**INSTRUCTIONS FOR THE TASK:** Repeat only the lines below from the one that contains "The image size is (1194, 795)." through the final line, exactly. Omit pictures.
RECORDS FOR THE TASK START
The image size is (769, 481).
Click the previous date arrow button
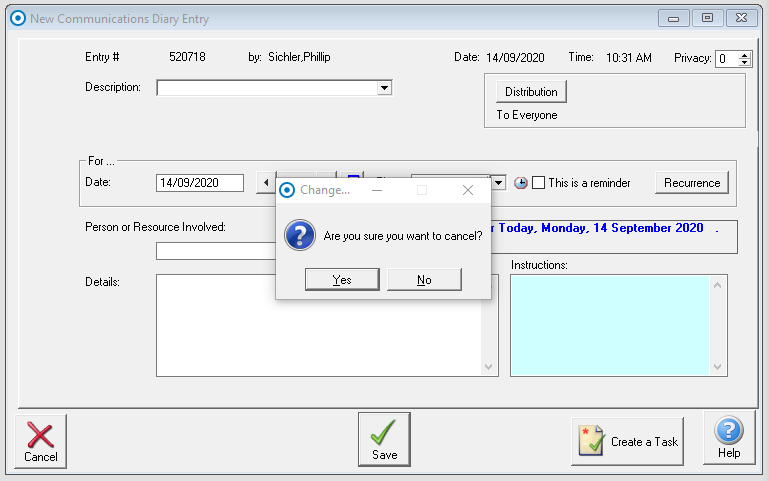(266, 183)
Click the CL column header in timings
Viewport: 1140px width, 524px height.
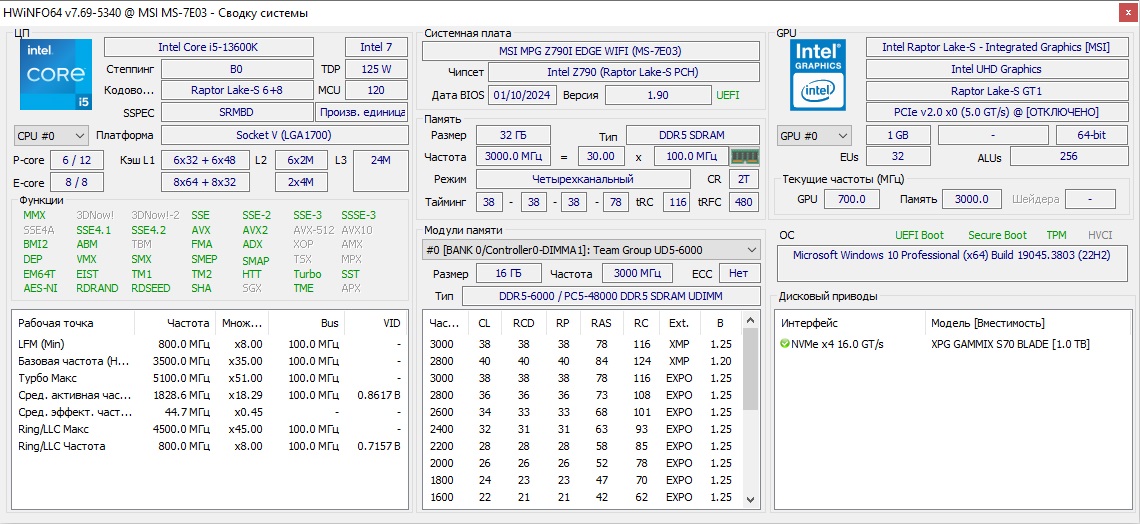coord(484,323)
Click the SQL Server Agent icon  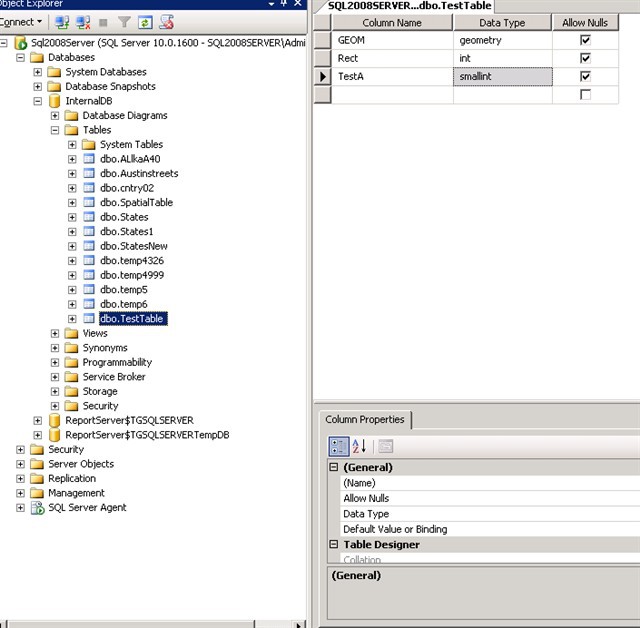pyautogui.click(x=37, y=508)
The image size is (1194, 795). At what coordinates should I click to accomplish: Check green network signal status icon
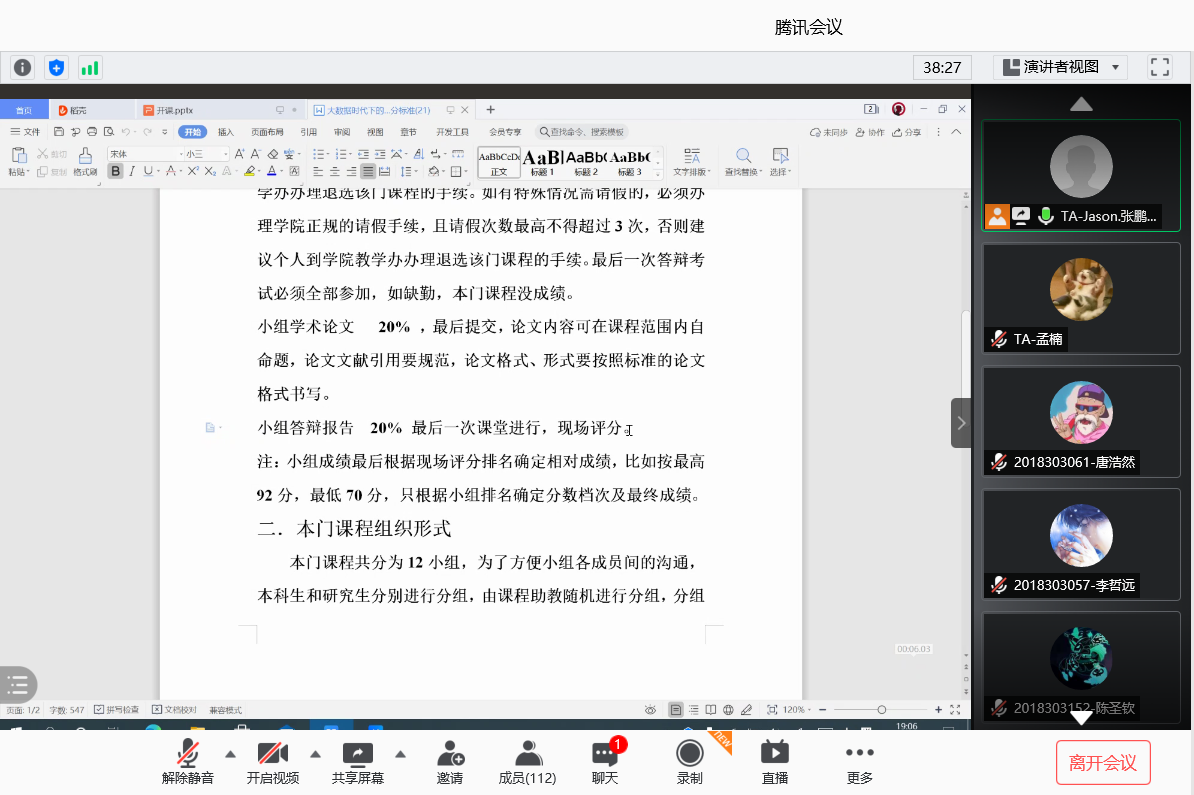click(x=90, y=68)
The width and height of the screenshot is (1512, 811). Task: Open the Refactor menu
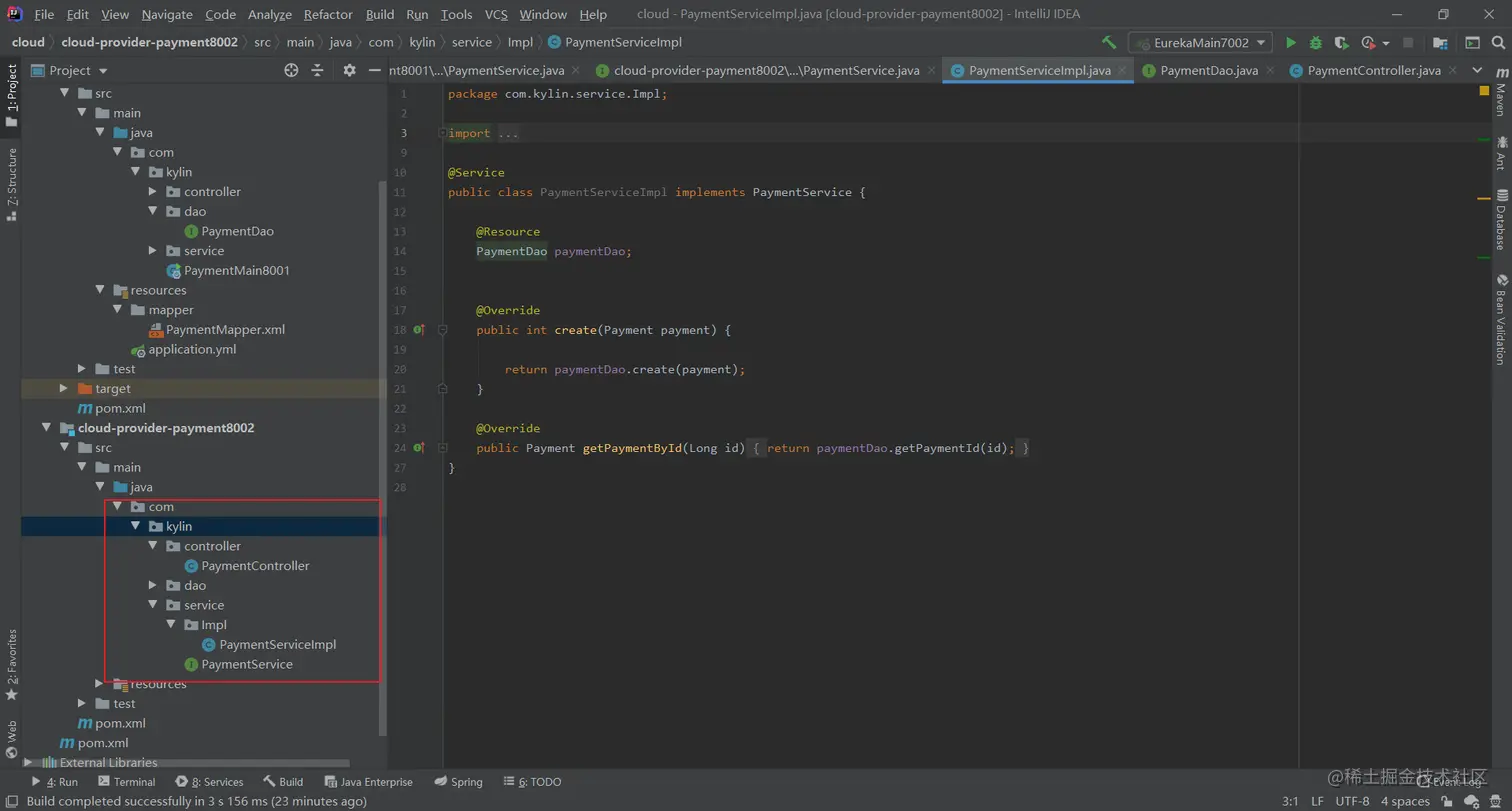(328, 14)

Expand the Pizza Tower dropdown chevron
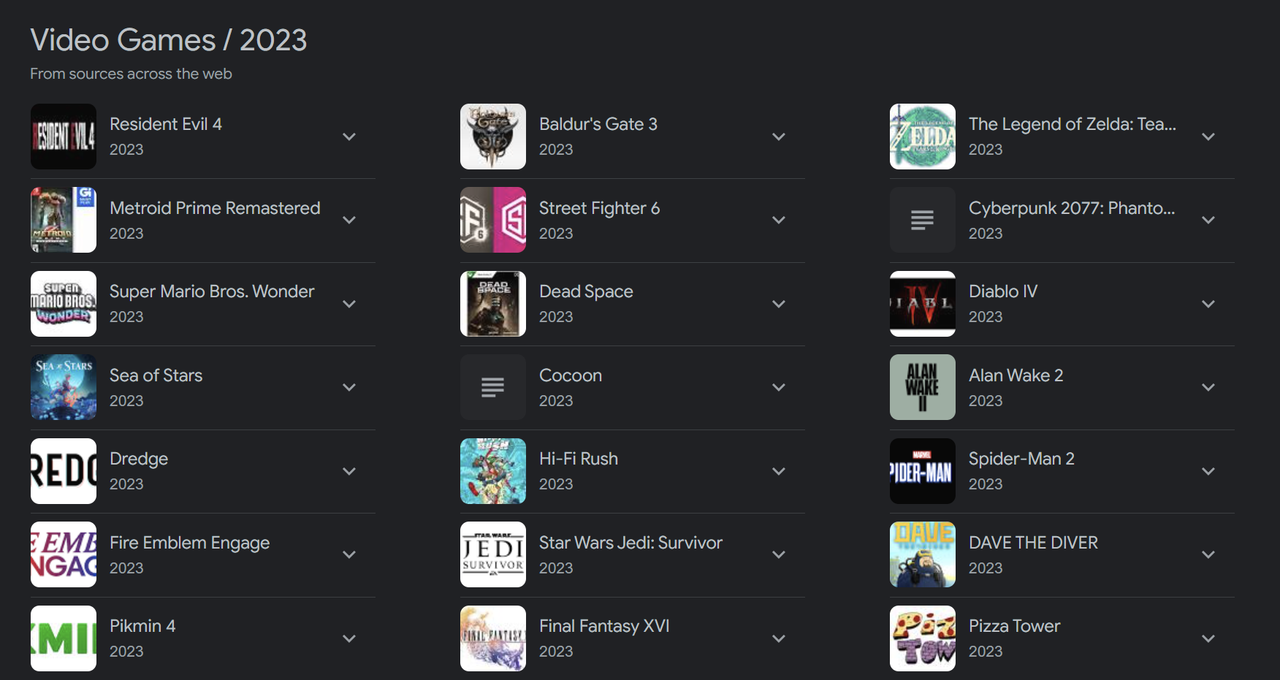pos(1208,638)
RECORDS FOR THE TASK END
**EXERCISE RESPONSE:**
The image size is (1194, 795). At what coordinates should I click to accomplish: Check green network signal status icon
click(x=90, y=68)
The width and height of the screenshot is (1512, 811). Task: Open the Refactor menu
(328, 14)

Expand the Pizza Tower dropdown chevron
pos(1208,638)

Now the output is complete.